The recessive inheritance shown in the barley population reported here has previously been described in some populations (Buraas and Skinnes, 1984; Ullrich et al., 1993), while in another study of an isolated QTL, using molecular markers, dormancy appeared to be dominant (Han et al., 1999). These results reveal that the expression of seed dormancy in barley depends very much on the genetic background. Similar results have been observed in Arabidopsis, where the inheritance of seed dormancy in mutants affected in the expression of the trait depends on the nature and type of the qualitative mutation; it indicates that not one single pathway is involved in the induction of seed dormancy (Peeters et al., 2002). For example, the effect of the abi1 and abi2 mutations, originally described as dominant and recessive, respectively (Koornneef et al., 1984), have been revealed as highly dependent of the source of the mutant allele (maternal effects), ranging from recessive to fully dominant (Finkelstein, 1994). The rdo1 and rdo2 mutants are recessive (Léon-Kloosterziel et al., 1996), whereas mutations in the RDO3 and RDO4 loci are almost completely dominant (Peeters et al., 2002).
The high heritability of seed dormancy in the TL43/Triumph-derived lines allowed for divergent selection of two sets of F5 lines greatly differing in their level of seed dormancy starting in the F2 generation (Fig. 2). Germination tests to determine the ABA response were individually performed in the selected dormant and non-dormant genotypes (Fig. 3). The initial level of dormancy played a key role in the sensitivity to ABA; when seed dormancy was completely released, no genotypic differences were detected in the ABA-response profile. Therefore, response to exogenous ABA decreased with dph. In addition, ABA sensitivity was determined on post-harvested seed of cvs Morex and Steptoe (data not shown), which could be considered, respectively, as the non-dormant and dormant standard cultivar to check dormancy properties in barley. The results of this analysis confirmed that the higher the initial level of germination, the lower the sensitivity to maintain germination at the same ABA concentration. Therefore, low dormancy and reduced sensitivity to ABA seem to be expressions of a common phenomenon rather than independent phenotypical events.

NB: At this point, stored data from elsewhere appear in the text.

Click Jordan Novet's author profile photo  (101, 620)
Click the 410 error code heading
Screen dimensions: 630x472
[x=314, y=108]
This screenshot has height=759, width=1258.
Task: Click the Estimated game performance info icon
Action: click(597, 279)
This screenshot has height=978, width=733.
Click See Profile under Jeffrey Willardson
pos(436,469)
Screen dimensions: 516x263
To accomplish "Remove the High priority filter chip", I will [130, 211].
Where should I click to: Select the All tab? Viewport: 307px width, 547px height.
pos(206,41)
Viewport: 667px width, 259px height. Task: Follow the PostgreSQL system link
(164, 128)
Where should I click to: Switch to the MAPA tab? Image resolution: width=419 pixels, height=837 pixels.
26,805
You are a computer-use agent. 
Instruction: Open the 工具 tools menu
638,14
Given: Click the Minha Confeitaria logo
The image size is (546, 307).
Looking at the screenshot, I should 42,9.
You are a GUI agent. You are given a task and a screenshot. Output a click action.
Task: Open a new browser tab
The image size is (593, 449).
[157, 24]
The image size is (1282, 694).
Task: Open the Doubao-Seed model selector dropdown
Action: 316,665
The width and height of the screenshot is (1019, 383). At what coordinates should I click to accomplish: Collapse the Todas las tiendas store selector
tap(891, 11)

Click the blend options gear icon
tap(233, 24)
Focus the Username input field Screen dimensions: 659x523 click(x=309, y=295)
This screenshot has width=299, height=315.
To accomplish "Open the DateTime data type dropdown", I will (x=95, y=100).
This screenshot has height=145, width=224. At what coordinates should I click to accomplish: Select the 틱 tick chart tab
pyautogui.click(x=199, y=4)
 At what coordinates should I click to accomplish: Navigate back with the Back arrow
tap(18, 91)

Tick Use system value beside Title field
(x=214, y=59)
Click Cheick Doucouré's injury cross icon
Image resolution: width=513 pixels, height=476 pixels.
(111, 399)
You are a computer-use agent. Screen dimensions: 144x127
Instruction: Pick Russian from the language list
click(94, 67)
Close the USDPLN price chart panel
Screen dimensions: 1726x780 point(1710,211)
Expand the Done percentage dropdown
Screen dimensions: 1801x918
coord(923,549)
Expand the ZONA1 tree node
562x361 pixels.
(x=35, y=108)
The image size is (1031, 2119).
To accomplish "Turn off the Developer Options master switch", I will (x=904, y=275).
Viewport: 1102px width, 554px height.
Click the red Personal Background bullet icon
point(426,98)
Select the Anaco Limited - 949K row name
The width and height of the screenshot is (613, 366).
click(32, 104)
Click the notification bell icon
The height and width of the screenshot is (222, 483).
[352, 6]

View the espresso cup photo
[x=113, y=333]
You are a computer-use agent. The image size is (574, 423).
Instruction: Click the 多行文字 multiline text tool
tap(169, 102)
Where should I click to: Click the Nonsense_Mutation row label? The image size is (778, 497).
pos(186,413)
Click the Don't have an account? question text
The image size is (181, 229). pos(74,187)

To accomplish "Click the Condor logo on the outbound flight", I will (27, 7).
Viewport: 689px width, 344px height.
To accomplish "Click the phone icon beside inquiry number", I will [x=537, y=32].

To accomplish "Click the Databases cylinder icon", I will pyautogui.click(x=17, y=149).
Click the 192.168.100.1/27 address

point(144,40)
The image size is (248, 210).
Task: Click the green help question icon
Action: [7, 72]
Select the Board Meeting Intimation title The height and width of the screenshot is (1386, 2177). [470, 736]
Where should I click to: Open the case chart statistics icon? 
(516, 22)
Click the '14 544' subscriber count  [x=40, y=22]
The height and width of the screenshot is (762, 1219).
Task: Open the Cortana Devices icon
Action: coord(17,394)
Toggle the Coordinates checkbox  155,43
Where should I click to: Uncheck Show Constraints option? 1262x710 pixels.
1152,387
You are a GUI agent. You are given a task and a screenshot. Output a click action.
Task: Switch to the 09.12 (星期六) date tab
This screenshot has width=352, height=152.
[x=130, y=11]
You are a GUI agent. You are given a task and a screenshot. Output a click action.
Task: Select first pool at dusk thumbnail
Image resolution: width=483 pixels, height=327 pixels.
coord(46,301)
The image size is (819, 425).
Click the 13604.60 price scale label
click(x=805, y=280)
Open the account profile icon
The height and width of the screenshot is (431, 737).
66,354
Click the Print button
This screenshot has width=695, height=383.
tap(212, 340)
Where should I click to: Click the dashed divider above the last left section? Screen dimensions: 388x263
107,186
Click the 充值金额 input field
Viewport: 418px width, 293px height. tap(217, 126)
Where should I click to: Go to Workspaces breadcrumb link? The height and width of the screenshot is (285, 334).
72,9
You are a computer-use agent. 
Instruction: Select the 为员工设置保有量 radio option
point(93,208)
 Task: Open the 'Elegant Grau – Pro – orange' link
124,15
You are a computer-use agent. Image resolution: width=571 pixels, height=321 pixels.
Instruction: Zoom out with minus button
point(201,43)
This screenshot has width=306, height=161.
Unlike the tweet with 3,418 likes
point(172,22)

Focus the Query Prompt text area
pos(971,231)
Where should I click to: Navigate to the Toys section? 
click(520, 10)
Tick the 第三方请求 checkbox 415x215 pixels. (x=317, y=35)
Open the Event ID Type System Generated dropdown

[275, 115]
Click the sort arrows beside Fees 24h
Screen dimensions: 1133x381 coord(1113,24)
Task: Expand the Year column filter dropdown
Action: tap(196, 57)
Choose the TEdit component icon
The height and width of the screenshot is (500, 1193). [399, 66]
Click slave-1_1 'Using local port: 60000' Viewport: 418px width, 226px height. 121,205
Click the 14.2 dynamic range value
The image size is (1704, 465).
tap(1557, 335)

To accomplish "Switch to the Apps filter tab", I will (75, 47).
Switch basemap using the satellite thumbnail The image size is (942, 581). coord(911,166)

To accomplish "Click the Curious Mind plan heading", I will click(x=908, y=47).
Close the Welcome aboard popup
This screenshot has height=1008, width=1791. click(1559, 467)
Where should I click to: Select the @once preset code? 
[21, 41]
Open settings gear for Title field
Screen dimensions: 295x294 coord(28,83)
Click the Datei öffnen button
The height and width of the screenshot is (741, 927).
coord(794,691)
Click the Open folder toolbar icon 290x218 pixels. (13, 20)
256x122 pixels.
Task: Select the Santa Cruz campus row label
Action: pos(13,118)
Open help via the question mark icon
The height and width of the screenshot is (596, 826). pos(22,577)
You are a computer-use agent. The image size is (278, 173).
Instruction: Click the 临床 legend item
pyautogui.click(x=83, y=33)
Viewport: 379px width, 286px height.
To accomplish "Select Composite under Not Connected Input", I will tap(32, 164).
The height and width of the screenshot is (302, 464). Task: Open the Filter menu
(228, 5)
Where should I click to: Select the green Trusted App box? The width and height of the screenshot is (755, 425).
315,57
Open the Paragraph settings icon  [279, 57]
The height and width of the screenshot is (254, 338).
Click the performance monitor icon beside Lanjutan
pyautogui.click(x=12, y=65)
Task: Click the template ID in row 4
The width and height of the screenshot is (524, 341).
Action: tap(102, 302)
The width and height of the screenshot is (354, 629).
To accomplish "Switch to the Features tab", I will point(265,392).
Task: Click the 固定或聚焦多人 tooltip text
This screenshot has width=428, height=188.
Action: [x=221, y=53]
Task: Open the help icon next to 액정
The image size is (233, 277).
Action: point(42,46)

To date, Olsen et al. (1993) and Druka et al. (2003) have provided the most extensive information for barley with respect to natural and mutagen-induced sequence alterations produced by sodium azide. Those authors detected single base substitutions only, randomly scattered on the sequence that codifies for a specific polypeptide within one NaN3-treated barley genotype.
In the present study, given the near-isogenic nature of Triumph and TL43, polymorphism between the two genotypes was unexpectedly displayed in an SSR (HVM65) in chromosome 6 (6H) BIN 6. Further, two SSRs (EBmac639 and Bmag0344a) which appear closely linked to HVM65 in the barley consensus map (Kleinhofs and Graner, 2001) resulted in the identification of additional polymorphism. The PCR products of the polymorphic markers were sequenced, and differences for HVM65 were attributable to a GA insertion, whereas for EBmac639 and Bmag0344a deletions of the (TG)7 and CT repeat SSR motifs, respectively, were observed.
Such repeat length variation suggests that this is conventional SSR polymorphism. Therefore, it is hard to assign these genomic changes to the mutagenic effect of sodium azide (mostly point mutations). The extensive genomic alteration reported here could have been originated by other means and additional factors might need to be taken into account to explain these observations. Firstly, this heterogeneity could already be present in the original dormant treated material. In fact, it is well known that cv. Triumph, is heterogeneous for some molecular markers (G Fishbeck, personal communication), and thus TL43 may have been selected from a pre-existing variant of the original cultivar. However, such heterogeneity in chromosome 6(6H) should not be associated with the observed reduced dormancy in TL43 and the non-dormant F5 lines given the dormant behaviour exhibited by the original cv. Triumph. Secondly, this extensive genomic variation may be the result of a introgression from an unknown source. A putative source of hybridization might come from cv. Alexis because, whilst the selection of TL43 from a mutagenized population of cv. Triumph was being performed, another mutagenic experiment was developed in cv. Alexis; this derives from a Triumph cross and is phenotypically similar except for the lack of dormancy (Molina-Cano et al., 1999). In order to eliminate the possibility of accidental hybridization with Alexis, the genotypic identities of the selected alleles in chromosome 6(6H) for TL43 were checked. Results confirmed the allelic distinctiveness of TL43 in relation to Alexis, and thus discarded this cultivar as a possible source of introgression. Whether this region results from a normal out-cross from an additional genotype remains still unknown.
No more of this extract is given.